Not able to load peft (promt-tuned) model in multi-gpu settings for inference

dineshkh commented 6 months ago

I have prompt tuned the Falcon-7B-Instruct model. Now, I want to perform inference using prompt tuned model in multi-gpu settings using accelerate. I am using 2 A100 gpus and batch size of 1 on each gpu.

my code:

`- `Accelerate` version: 0.25.0
- Platform: Linux-4.18.0-477.15.1.el8_8.x86_64-x86_64-with-glibc2.28
- Python version: 3.11.2
- Numpy version: 1.24.1
- PyTorch version (GPU?): 2.1.2+cu118 (True)
- PyTorch XPU available: False
- PyTorch NPU available: False
- System RAM: 2003.40 GB
- GPU type: NVIDIA A100-SXM4-80GB
- `Accelerate` default config:
    Not found`

I am getting following error:

Loading checkpoint shards: 100%|█████████████████████████████████████████████████████████████████| 2/2 [00:10<00:00,  5.17s/it]
Loading checkpoint shards: 100%|█████████████████████████████████████████████████████████████████| 2/2 [00:10<00:00,  5.17s/it]
Traceback (most recent call last):
  File "/dccstor/dinesh/distillation_prompt_tuning/slot_filling_inference_accelerate.py", line 121, in <module>
    app.run(main)
  File "/dccstor/dinesh/conda_environments/kd_promt/lib/python3.11/site-packages/absl/app.py", line 308, in run
    _run_main(main, args)
  File "/dccstor/dinesh/conda_environments/kd_promt/lib/python3.11/site-packages/absl/app.py", line 254, in _run_main
    sys.exit(main(argv))
             ^^^^^^^^^^
  File "/dccstor/dinesh/distillation_prompt_tuning/slot_filling_inference_accelerate.py", line 51, in main
    model = PeftModel.from_pretrained(model, FLAGS.ckpt_path)
            ^^^^^^^^^^^^^^^^^^^^^^^^^^^^^^^^^^^^^^^^^^^^^^^^^
  File "/dccstor/dinesh/conda_environments/kd_promt/lib/python3.11/site-packages/peft/peft_model.py", line 352, in from_pretrained
    model.load_adapter(model_id, adapter_name, is_trainable=is_trainable, **kwargs)
  File "/dccstor/dinesh/conda_environments/kd_promt/lib/python3.11/site-packages/peft/peft_model.py", line 689, in load_adapter
    adapters_weights = load_peft_weights(model_id, device=torch_device, **hf_hub_download_kwargs)
                       ^^^^^^^^^^^^^^^^^^^^^^^^^^^^^^^^^^^^^^^^^^^^^^^^^^^^^^^^^^^^^^^^^^^^^^^^^^
  File "/dccstor/dinesh/conda_environments/kd_promt/lib/python3.11/site-packages/peft/utils/save_and_load.py", line 270, in load_peft_weights
    adapters_weights = safe_load_file(filename, device=device)
                       ^^^^^^^^^^^^^^^^^^^^^^^^^^^^^^^^^^^^^^^
  File "/dccstor/dinesh/conda_environments/kd_promt/lib/python3.11/site-packages/safetensors/torch.py", line 310, in load_file
    result[k] = f.get_tensor(k)
                ^^^^^^^^^^^^^^^
RuntimeError: CUDA error: CUDA-capable device(s) is/are busy or unavailable
CUDA kernel errors might be asynchronously reported at some other API call, so the stacktrace below might be incorrect.
For debugging consider passing CUDA_LAUNCH_BLOCKING=1.
Compile with `TORCH_USE_CUDA_DSA` to enable device-side assertions.

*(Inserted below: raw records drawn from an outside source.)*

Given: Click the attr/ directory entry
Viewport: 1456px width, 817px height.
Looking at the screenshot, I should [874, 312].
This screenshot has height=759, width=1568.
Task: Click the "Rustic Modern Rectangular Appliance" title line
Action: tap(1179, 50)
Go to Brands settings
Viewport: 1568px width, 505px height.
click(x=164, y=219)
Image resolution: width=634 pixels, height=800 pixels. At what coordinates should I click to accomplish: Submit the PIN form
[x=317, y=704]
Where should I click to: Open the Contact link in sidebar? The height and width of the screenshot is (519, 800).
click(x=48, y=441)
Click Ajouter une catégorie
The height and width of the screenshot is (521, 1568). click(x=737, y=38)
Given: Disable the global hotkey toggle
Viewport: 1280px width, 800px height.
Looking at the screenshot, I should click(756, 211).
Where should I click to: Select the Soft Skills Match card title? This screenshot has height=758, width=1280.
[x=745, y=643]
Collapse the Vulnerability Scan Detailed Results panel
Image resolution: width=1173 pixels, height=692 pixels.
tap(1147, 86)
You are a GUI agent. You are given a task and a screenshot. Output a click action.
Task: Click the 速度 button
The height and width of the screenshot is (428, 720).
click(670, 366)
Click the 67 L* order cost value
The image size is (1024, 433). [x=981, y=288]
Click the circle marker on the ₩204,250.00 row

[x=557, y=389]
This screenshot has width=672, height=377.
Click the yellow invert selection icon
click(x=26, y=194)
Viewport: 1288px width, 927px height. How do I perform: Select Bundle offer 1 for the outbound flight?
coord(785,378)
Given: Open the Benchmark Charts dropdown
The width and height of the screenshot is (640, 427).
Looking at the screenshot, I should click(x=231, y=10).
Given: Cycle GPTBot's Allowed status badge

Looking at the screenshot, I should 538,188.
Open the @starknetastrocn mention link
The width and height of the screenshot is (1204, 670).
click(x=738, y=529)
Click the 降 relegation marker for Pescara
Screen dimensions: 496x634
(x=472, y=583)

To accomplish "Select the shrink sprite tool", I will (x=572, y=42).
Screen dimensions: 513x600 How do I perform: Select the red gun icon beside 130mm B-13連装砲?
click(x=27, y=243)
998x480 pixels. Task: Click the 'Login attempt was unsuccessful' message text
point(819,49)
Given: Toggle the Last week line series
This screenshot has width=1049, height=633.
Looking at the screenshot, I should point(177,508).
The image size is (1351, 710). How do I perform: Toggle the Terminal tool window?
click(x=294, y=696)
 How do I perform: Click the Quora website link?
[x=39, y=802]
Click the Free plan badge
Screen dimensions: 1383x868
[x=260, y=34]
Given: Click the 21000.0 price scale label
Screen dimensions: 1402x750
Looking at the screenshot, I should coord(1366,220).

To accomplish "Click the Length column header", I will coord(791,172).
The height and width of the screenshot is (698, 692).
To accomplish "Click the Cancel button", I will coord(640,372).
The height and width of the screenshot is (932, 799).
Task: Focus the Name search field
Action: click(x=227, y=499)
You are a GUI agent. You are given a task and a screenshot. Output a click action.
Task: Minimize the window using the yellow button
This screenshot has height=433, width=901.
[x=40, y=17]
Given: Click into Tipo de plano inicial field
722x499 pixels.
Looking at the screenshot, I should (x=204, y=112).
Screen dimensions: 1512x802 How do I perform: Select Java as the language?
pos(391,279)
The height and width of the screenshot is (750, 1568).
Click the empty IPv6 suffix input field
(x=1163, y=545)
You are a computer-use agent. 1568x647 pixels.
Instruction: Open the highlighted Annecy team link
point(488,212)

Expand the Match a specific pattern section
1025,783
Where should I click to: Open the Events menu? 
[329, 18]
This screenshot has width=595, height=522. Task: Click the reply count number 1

{'ckpt_path': '/dccstor/dinesh/prompt_tuning/falcon-7b-instruct/20240117-071924/slot_filling_tiiuae/falcon-7b-instruct_ckpt_step_4000', 'dataset_path': '/dccstor/dinesh/distillation_prompt_tuning/my_data_new/full_data_15Dec23/slot_filling_data_nomal_slot_lib', 'output_file_path': '/dccstor/dinesh/prompt_tuning/test_output_4000.jsonl', 'max_new_tokens': 200}
[2024-01-21 05:35:10,311] torch.distributed.elastic.multiprocessing.api: [WARNING] Sending process 1955936 closing signal SIGTERM
[2024-01-21 05:35:10,521] torch.distributed.elastic.multiprocessing.api: [ERROR] failed (exitcode: 1) local_rank: 1 (pid: 1955937) of binary: /dccstor/dinesh/conda_environments/kd_promt/bin/python3.1
Traceback (most recent call last):
  File "/dccstor/dinesh/conda_environments/kd_promt/bin/accelerate", line 8, in <module>
    sys.exit(main())
             ^^^^^^
  File "/dccstor/dinesh/conda_environments/kd_promt/lib/python3.11/site-packages/accelerate/commands/accelerate_cli.py", line 47, in main
    args.func(args)
  File "/dccstor/dinesh/conda_environments/kd_promt/lib/python3.11/site-packages/accelerate/commands/launch.py", line 1008, in launch_command
    multi_gpu_launcher(args)
  File "/dccstor/dinesh/conda_environments/kd_promt/lib/python3.11/site-packages/accelerate/commands/launch.py", line 666, in multi_gpu_launcher
    distrib_run.run(args)
  File "/dccstor/dinesh/conda_environments/kd_promt/lib/python3.11/site-packages/torch/distributed/run.py", line 797, in run
    elastic_launch(
  File "/dccstor/dinesh/conda_environments/kd_promt/lib/python3.11/site-packages/torch/distributed/launcher/api.py", line 134, in __call__
    return launch_agent(self._config, self._entrypoint, list(args))
           ^^^^^^^^^^^^^^^^^^^^^^^^^^^^^^^^^^^^^^^^^^^^^^^^^^^^^^^^
  File "/dccstor/dinesh/conda_environments/kd_promt/lib/python3.11/site-packages/torch/distributed/launcher/api.py", line 264, in launch_agent
    raise ChildFailedError(
torch.distributed.elastic.multiprocessing.errors.ChildFailedError:

My configuration:

`- `Accelerate` version: 0.25.0
- Platform: Linux-4.18.0-477.15.1.el8_8.x86_64-x86_64-with-glibc2.28
- Python version: 3.11.2
- Numpy version: 1.24.1
- PyTorch version (GPU?): 2.1.2+cu118 (True)
- PyTorch XPU available: False
- PyTorch NPU available: False
- System RAM: 2003.40 GB
- GPU type: NVIDIA A100-SXM4-80GB
- `Accelerate` default config:
    Not found`

BenjaminBossan commented 5 months ago

Thanks for reporting the error. At first glance, it doesn't seem related to PEFT. Could you please confirm if loading the base model, without any PEFT adapter, works in the same scenario (ideally also using safetensors), so that we can be sure that it's PEFT specifically that causes the error?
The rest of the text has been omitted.